I also hate Cris Collinsworth for making it a thing I see on broadcasts now.

Pro Football Focus’s success has lead to one thing I enjoy, the founder of Football Outsiders being bitter about it. I think Aaron Schatz is a big annoying homer who started the site so he could invent a formula to statistically suck the Patriots off in an official capacity instead of just accepting his homerism, but on the whole I value their work more than PFF. FO is basically the opposite of PFF in that it focuses entirely on the stats and goes to extreme lengths to account for every variable that could happen. For example a 1st down pass is good. A 1st down pass on 3rd down is better. A 1st down pass on 3rd and long is even better. Etc. They will never account for every variable (how do you have a number for a WR running the wrong route on an INT, really, which is where PFF’s method typically gets it right, or more right) but I appreciate that they try. I also like that FO focuses more on the team aspects of football, which is closer to what football is, than PFF’s individual focus.

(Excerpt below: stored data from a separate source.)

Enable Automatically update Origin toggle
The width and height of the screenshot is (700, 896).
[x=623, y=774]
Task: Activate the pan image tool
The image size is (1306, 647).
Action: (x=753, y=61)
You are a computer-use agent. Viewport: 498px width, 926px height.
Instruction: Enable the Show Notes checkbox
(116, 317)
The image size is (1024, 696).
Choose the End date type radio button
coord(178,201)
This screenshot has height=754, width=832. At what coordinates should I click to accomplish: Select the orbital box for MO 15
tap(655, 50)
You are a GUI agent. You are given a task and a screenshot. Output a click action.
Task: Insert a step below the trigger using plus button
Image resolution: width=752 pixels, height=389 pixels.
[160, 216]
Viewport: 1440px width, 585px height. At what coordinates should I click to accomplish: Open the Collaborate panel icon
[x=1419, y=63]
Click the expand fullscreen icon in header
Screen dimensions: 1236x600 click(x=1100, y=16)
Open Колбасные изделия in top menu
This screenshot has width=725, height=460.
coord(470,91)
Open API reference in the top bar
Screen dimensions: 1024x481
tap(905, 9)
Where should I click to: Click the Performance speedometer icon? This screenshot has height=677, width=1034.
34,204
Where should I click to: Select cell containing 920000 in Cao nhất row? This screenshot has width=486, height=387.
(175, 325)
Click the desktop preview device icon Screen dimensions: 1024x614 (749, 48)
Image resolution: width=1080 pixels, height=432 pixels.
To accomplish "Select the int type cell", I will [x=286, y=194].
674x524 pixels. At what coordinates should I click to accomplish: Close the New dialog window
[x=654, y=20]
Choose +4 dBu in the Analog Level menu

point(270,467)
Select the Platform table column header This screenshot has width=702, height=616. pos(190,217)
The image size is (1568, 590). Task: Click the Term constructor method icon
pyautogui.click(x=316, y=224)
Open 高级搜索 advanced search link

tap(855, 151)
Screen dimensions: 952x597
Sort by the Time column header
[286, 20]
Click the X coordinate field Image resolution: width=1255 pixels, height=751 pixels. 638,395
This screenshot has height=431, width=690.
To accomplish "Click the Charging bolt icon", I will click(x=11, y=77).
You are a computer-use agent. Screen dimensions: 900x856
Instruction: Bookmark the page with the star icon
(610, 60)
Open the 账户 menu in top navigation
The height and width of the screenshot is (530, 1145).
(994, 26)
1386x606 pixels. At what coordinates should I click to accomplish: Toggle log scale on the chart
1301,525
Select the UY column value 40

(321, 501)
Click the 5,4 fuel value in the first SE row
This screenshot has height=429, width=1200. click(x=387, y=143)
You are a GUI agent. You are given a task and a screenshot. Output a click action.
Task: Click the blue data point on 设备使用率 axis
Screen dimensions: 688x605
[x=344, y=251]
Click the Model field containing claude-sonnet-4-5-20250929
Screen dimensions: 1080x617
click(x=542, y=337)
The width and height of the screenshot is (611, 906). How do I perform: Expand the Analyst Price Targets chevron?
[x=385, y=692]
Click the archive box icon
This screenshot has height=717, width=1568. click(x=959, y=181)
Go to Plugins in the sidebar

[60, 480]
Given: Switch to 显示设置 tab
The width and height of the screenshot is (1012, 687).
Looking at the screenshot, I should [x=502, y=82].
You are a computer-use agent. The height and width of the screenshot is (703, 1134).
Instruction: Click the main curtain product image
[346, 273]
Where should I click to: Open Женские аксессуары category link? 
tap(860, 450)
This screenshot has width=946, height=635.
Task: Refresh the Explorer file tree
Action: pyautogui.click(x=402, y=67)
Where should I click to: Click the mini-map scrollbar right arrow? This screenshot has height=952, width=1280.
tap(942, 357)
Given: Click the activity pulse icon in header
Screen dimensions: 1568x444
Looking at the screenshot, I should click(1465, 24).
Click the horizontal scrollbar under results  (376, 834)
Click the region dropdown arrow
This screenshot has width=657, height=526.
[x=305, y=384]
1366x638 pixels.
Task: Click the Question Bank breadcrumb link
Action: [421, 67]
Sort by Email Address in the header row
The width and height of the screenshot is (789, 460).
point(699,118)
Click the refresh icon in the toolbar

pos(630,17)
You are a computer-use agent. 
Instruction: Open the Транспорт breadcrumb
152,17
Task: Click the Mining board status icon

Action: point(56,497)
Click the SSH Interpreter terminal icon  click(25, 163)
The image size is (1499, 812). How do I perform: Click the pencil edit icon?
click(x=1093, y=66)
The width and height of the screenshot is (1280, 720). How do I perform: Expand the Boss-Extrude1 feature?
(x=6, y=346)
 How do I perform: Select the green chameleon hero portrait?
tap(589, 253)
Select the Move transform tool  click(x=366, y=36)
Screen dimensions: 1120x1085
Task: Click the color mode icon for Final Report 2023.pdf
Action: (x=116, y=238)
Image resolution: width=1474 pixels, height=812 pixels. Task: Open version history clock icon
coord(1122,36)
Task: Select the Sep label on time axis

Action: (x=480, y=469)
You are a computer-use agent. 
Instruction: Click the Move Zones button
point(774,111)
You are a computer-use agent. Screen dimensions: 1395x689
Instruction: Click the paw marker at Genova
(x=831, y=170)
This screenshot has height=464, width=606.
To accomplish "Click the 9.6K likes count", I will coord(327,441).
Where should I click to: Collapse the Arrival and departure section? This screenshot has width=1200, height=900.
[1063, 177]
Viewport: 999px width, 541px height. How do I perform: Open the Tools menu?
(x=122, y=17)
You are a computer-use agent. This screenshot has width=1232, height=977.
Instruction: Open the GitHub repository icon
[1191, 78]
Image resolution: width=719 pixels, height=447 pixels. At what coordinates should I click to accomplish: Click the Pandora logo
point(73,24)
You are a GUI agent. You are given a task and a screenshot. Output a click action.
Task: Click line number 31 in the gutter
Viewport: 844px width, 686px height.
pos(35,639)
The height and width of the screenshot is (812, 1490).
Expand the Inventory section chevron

The issue with FO is that they won’t release the formula. We’re told the formula accounts for all these things, but we don’t see the formula. I think Schatz (Who has admitted he had zero experience with statistics when he started the site) is afraid to release it to people because he knows it’ll get ripped apart and judged in all sorts of different ways and it’s his baby and he doesn’t want to have anyone point out the biases (he hates his biases being pointed out, he’s one of my few hate follows on twitter because I enjoy him being a baby about people calling him on it). But on the whole, I still place more value in what FO does, and now that Pro Football Focus sold out, FO is the cool street stat for hip in the know guys, so get on that train yo.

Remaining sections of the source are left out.